**Exercise requirements:** Carry on the health guide about taking low-dose aspirin, starting right after its final sentence.

**Excerpt provided:**
The Basics: Overview
Taking low-dose aspirin (or “baby aspirin”) regularly can lower your risk for heart attack, stroke, and colorectal cancer. For most people, aspirin is safe. But it’s not right for everyone.
Ask your doctor about taking aspirin regularly if you are age 50 to 59 and you have any of these risk factors for heart disease:
- High blood pressure
- High cholesterol
Talk with your doctor about your health history and ask if low-dose aspirin is right for you.
Usually, taking aspirin to prevent disease means taking it every day. Most people will need to take aspirin regularly for at least 5 to 10 years to get all of the benefits. Make sure your doctor says it’s okay before you start taking aspirin every day.
What are the benefits of taking aspirin regularly?
Taking low-dose aspirin regularly can reduce your risk of heart attack or stroke by preventing blood clots. Blood clots are clumps of thickened blood that can block blood flow to parts of the body. They can cause serious health problems or even death.
A blood clot can:
- Block blood flow to your heart and cause a heart attack
- Prevent blood from getting to your brain and cause a stroke
Taking aspirin regularly can prevent blood clots and lower your risk of heart attack or stroke. If you’ve already had a heart attack or stroke, aspirin can lower your risk of having another one.

**Data records:**
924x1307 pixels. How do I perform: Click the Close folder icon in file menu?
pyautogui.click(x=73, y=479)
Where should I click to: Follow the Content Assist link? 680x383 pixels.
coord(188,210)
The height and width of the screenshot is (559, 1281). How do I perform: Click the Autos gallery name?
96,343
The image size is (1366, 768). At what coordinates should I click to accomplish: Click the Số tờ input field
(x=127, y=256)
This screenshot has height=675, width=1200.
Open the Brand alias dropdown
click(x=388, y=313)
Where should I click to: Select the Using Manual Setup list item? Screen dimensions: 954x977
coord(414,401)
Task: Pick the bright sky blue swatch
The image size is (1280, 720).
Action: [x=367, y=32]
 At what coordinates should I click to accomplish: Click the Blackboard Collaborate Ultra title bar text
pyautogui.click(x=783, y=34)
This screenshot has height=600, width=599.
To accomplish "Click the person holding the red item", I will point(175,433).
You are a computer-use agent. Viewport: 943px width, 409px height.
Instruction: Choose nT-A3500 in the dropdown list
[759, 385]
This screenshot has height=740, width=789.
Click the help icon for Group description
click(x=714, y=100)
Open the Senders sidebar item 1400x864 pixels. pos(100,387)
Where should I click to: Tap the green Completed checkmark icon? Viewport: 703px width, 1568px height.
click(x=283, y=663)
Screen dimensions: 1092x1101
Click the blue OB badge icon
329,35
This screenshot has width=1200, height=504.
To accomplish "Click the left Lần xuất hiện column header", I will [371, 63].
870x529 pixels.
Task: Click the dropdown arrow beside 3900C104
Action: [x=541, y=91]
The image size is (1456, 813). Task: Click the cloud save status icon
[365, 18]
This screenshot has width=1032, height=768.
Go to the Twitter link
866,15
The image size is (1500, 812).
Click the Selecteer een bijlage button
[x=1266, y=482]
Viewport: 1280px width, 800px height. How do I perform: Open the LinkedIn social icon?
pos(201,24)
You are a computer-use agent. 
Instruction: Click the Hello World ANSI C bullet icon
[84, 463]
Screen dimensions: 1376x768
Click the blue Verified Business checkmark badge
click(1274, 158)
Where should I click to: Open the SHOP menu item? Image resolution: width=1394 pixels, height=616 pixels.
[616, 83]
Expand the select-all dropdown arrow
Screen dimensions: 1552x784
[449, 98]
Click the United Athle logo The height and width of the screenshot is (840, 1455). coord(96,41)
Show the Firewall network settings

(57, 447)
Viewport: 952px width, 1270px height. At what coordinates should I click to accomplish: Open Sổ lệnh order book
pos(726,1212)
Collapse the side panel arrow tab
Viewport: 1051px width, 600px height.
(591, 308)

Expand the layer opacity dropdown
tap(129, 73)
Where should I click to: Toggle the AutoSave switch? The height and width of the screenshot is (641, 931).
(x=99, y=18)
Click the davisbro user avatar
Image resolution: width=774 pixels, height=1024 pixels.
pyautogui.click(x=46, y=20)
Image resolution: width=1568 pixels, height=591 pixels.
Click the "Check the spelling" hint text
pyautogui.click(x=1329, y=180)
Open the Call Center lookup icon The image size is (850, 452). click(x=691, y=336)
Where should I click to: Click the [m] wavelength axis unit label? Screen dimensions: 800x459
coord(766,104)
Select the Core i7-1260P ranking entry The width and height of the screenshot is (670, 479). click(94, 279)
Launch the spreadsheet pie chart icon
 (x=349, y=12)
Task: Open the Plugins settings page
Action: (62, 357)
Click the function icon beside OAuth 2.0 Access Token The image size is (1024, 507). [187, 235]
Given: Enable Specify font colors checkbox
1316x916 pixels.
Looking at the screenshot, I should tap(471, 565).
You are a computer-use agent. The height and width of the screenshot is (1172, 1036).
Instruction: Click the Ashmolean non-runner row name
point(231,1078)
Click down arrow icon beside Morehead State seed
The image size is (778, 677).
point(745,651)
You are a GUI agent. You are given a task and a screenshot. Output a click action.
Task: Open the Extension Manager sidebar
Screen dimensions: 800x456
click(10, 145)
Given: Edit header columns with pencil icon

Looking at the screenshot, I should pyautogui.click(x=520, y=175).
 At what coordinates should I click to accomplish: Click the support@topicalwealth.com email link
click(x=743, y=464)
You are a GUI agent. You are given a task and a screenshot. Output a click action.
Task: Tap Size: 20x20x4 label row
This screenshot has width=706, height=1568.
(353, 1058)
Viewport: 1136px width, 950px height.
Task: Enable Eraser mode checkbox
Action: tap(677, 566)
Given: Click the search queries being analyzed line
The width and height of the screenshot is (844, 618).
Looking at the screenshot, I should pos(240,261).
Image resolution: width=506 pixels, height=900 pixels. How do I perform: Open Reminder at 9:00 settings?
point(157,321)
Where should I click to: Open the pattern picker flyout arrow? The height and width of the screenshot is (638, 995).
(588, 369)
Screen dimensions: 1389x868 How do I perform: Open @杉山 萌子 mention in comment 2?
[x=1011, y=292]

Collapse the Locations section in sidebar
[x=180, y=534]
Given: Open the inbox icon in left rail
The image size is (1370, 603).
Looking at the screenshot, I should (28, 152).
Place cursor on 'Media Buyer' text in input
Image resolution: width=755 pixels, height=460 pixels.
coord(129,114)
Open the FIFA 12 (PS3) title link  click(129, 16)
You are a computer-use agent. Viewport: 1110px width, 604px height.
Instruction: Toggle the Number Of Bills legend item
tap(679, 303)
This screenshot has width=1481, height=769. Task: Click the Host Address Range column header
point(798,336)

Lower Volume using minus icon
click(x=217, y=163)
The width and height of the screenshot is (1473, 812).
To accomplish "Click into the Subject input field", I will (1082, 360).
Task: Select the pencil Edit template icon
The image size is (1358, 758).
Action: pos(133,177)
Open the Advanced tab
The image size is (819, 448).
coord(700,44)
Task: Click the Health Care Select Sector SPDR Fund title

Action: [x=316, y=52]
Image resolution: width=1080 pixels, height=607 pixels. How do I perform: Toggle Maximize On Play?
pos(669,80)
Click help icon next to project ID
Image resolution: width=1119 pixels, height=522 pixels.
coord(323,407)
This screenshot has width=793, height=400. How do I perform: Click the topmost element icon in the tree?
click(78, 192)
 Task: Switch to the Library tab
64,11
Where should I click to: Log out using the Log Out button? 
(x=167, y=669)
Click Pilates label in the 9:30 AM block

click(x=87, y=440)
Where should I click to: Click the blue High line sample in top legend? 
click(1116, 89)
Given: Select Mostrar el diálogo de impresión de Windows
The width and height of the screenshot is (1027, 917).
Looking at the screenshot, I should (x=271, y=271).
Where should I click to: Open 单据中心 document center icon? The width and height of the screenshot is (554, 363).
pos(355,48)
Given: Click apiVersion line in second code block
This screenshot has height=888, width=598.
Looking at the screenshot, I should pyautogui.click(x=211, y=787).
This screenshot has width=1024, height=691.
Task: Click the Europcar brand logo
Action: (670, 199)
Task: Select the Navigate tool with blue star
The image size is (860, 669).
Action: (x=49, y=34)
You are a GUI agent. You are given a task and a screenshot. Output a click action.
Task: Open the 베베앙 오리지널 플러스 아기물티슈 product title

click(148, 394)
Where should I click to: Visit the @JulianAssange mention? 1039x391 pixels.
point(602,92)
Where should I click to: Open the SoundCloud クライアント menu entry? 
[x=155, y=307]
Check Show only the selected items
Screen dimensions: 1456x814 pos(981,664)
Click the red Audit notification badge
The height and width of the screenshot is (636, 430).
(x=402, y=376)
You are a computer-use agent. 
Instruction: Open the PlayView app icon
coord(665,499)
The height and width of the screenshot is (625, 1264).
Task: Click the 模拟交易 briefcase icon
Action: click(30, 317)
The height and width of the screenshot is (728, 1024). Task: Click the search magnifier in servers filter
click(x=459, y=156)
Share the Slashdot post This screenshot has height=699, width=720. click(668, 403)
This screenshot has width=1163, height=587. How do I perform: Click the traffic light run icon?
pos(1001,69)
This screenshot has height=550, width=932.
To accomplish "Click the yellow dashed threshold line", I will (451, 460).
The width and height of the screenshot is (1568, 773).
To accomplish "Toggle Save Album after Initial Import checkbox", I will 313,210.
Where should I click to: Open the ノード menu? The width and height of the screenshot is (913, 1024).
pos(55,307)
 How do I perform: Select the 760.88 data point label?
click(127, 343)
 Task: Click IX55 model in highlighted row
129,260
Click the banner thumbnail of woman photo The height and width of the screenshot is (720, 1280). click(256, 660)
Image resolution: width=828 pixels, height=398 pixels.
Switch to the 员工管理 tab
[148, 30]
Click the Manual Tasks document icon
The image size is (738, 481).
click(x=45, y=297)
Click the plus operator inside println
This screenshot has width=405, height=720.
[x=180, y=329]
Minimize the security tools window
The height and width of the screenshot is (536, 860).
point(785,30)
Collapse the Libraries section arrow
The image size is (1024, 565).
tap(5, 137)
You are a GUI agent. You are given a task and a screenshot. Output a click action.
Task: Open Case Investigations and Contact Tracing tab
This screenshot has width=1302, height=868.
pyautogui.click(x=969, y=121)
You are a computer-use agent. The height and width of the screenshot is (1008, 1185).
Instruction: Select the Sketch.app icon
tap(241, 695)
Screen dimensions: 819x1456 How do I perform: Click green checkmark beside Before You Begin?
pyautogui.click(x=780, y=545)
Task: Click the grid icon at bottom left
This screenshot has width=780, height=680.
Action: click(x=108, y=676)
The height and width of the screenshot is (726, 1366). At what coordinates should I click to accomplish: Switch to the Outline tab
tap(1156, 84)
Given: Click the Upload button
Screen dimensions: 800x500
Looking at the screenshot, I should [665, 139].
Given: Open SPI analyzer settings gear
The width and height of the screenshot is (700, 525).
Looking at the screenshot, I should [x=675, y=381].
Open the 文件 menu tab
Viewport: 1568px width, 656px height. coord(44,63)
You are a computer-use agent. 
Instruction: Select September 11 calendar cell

**Response to this exercise:**
Taking aspirin regularly for at least 5 to 10 years can also lower your risk of colorectal cancer –– but experts aren’t sure why.
Can taking aspirin every day cause any side effects?
Taking aspirin regularly isn’t right for everyone. For some people, it may cause side effects –– like bleeding in the stomach.
Talk with your doctor before you start taking aspirin. Be sure to tell your doctor about any health conditions you have (like stomach problems or bleeding problems).
Find out if daily aspirin is right for you.
Your doctor can help you decide if low-dose aspirin is the right choice for you. Talk with your doctor about:
- Your risk of heart attack or stroke
- What kind of aspirin to take
- How much to take
- How often to take it
- Side effects that it may cause
It’s important to tell your doctor about all the other medicines you take, including vitamins, herbs, and over-the-counter medicines (medicines you can get without a prescription). It may be dangerous to mix aspirin with other medicines.